IF YOU FLY, you know the drill: Empty your pockets, remove your laptop from your hand luggage, have your passport open to the picture page — and be ready to produce a letter from your healthcare provider explaining any discrepancy between your perceived sex and the sex on your ID.

As absurd as it sounds, this is the current situation facing anybody who wants to board a plane in Canada — a regulation that was quietly changed back in July 2011 and went unnoticed until transgender activist Christin Milloy blogged about it on January 30.

The rule in question is item 5.2 (c) of the Identity Screening Regulations, which states:

5.2 (1) An air carrier shall not transport a passenger if …(c) the passenger does not appear to be of the gender indicated on the identification he or she presents…

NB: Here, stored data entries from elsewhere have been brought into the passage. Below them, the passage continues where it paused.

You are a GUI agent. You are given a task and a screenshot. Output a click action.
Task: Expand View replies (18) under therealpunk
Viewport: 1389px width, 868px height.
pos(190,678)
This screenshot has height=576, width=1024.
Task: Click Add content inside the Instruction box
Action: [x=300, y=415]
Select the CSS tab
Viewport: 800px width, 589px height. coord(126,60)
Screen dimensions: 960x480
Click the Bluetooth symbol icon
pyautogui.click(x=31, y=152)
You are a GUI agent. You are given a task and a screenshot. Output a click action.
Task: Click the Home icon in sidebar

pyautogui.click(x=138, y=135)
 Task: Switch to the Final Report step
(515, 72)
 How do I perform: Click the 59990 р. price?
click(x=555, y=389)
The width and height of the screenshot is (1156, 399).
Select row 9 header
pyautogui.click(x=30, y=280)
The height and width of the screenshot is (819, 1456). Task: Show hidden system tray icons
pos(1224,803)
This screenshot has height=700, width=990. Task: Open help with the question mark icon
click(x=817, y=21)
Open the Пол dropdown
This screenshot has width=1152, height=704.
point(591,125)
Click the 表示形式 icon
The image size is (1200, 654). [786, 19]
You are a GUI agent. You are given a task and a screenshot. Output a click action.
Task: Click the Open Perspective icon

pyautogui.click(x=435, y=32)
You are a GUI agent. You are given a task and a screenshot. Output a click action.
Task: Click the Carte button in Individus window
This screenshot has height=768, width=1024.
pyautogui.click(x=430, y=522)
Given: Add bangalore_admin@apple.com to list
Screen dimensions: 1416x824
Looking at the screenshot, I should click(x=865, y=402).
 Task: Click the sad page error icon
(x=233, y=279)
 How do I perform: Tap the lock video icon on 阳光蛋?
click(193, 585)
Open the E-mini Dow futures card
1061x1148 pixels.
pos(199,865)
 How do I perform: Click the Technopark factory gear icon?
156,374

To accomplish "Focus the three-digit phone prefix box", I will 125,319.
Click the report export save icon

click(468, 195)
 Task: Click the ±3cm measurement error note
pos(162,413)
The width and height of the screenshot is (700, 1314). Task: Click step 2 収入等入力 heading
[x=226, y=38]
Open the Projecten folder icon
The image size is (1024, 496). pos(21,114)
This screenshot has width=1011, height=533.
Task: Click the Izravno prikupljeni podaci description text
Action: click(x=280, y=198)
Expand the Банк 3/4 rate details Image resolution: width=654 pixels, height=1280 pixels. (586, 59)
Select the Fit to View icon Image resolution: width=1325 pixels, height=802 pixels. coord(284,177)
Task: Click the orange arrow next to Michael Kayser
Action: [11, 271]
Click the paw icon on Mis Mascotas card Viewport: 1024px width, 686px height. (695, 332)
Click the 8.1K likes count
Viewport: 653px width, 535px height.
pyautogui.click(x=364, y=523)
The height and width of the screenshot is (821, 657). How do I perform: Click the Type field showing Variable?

Like the United States, Canada has a program in place to try and identify security threats. The Identity Screening Regulations, along with a “Specified Person List,” make up the federal government’s Passenger Protect initiative — Canada’s “no-fly list.”

These regulations don’t have to go through the reading and voting process in the House and Senate because they’re not legislation, and back in July 2011 the Minister of Transportation unilaterally made some changes to the rules, including the addition of section 5.2 (c).

Not only is the regulation discriminatory (and unnecessary — in what way is sex or gender related to aviation security?) but also, for many trans people, such as non-operative and pre-operative folks, the regulation is impossible to satisfy. In Canada, the government requires proof that a sex reassignment surgery (SRS) has taken place or will take place within one year in order to change the sex designation on a passport.

Currently, transgender people do not enjoy federal protections under the Human Rights Act. Bill C-389, which would have enshrined protections for trans people, passed in Parliament and the House of Commons, but stopped in the Senate when the last election was called.

As published in Canadian gay and lesbian newspaper Xtra, Transport Canada issued a statement with the following instructions for passengers who fail the screening

Any passenger whose physical appearance does not correspond to their identification can continue to board an airplane by supplying a letter from a heath care professional explaining the discrepancy.

You probably don’t have such a letter, but you might need one. The regulation affects all passengers, and that means that your haircut or clothes or choice of luggage or gait — or any other social marker, intentional or not — could cause an airport screening officer to deny you boarding.

The regulation has been criticized by politicians including Liberal MP Justin Trudeau and NDP MP Dany Morin, and by Susan Gapka, the chair of the Trans Lobby Group, but as of this writing the Minister of Transport Denis Lebel has failed to respond.